“In a country where every gentleman is a soldier, and every soldier a student in the art of war, it necessarily follows that military treatises will be considerably sought after, and attended to.”

– Hugh Henry Ferguson, editor of the American edition of Military Instructions for Officers Detached in the Field (Philadelphia, 1775)

 

The young officers of the Continental Army who pledged their lives to the cause of American independence were enthusiastic and ambitious, but most entered service without military experience or training. Even the senior commanders were self-taught warriors, relying on knowledge learned from books to expand on lessons learned in the field. George Washington, Henry Knox and other leaders urged their men to study the growing literature on the art of war to prepare for the role of leading troops in battle against the British army.

To meet the demand for military texts, a flood of printings began to appear from the American presses. Much of this activity was centered in Philadelphia, where more than thirty works on military subjects were published in the years 1775 and 1776 alone. Initially these books were reprints or new editions of British or European standards, but publishers quickly turned to a new generation of American military authors whose works reflected the immediacy of the war.

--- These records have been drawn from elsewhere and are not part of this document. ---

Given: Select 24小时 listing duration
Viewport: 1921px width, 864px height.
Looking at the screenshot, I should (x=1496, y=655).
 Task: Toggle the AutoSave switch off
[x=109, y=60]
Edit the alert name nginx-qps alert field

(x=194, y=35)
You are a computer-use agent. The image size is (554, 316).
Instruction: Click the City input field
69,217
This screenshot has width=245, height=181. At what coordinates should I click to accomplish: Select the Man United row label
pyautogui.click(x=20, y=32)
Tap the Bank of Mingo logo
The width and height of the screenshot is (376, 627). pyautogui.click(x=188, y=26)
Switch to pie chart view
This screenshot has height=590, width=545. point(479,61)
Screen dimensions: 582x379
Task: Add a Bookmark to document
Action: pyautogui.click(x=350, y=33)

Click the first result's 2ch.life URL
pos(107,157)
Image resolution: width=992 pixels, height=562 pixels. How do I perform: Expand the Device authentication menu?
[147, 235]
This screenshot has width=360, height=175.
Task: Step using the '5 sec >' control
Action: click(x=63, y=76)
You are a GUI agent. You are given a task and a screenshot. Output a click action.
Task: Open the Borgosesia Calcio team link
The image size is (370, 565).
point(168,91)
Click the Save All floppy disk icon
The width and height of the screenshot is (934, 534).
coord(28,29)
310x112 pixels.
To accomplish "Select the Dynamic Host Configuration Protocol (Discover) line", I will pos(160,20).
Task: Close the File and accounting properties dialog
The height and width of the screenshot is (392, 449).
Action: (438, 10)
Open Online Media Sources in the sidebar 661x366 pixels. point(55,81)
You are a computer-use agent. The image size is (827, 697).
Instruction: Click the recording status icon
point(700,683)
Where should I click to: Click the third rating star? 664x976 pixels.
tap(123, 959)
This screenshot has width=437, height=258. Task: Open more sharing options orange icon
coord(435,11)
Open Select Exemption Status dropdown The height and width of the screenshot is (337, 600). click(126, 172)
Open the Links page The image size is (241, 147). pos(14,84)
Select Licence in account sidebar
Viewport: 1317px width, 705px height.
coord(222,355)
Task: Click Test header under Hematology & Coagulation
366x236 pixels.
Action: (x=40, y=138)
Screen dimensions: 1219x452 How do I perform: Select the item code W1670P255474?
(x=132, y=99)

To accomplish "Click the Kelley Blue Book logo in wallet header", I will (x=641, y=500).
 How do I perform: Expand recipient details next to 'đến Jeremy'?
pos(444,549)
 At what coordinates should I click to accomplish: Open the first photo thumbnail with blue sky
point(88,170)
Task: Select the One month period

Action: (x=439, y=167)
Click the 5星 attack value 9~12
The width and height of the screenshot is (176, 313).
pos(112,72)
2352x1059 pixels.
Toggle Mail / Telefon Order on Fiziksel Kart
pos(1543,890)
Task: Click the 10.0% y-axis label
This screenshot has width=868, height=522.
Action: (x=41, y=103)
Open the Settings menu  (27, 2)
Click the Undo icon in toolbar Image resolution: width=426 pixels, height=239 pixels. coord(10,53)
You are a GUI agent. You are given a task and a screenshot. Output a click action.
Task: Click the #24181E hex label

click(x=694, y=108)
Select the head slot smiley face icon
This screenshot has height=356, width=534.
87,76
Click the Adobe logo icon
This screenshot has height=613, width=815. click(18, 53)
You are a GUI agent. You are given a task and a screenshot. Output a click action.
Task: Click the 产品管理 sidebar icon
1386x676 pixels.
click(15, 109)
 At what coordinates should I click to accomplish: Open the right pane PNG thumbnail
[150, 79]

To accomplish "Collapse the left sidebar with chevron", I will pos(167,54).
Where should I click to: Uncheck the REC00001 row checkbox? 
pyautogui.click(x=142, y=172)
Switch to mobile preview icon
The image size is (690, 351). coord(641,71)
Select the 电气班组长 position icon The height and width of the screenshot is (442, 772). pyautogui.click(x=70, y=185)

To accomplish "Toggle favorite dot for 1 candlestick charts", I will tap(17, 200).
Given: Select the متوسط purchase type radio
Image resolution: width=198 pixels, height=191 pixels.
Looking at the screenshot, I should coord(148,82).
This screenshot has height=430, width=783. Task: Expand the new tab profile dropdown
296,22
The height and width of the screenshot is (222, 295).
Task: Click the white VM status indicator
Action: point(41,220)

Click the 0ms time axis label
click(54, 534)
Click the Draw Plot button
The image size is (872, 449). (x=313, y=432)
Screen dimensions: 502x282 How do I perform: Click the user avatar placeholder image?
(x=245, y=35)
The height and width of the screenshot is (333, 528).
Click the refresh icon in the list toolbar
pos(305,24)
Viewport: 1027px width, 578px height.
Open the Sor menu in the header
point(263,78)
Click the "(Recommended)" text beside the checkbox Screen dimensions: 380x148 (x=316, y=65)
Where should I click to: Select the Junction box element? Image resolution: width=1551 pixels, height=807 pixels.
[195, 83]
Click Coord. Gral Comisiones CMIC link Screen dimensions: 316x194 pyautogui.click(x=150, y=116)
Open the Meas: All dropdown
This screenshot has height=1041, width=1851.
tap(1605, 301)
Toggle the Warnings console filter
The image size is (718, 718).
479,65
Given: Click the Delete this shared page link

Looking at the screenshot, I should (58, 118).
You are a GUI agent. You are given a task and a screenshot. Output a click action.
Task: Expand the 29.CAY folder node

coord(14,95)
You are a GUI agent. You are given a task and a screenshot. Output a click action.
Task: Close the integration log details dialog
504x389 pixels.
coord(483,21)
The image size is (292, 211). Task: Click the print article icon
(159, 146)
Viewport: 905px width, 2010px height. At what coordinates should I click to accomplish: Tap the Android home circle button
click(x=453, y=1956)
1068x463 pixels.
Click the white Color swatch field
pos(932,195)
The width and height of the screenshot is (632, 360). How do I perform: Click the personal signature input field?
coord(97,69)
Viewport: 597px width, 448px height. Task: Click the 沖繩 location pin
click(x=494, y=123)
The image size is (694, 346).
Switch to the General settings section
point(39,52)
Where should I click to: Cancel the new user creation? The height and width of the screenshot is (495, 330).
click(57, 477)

In 1779, Congress ordered the publication of the first official manual for the Continental Army, Regulations for the Order and Discipline of the Troops of the United States. Written by Gen. Friedrich Wilhelm Steuben, the Prussian volunteer who had transformed the army at Valley Forge, the Regulations codified the governance of the army, from the basic drill to the specific duties of each officer rank. Finally Washington’s army was reading from the same book, a crucial step in building the fighting force that would win American independence.

Books in the Field featured thirty-one books that were read and studied by American soldiers and citizens during the Revolutionary War. Also on exhibit were manuscripts and other items that tie the books to actual use in the period. A highlight of the show was an original Continental Army knapsack of the type that might have carried its owner’s military books, on loan from a private collection.

The books in the exhibition were drawn from the Robert Charles Lawrence Fergusson Collection on the art of war, which marked its thirtieth anniversary in 2018.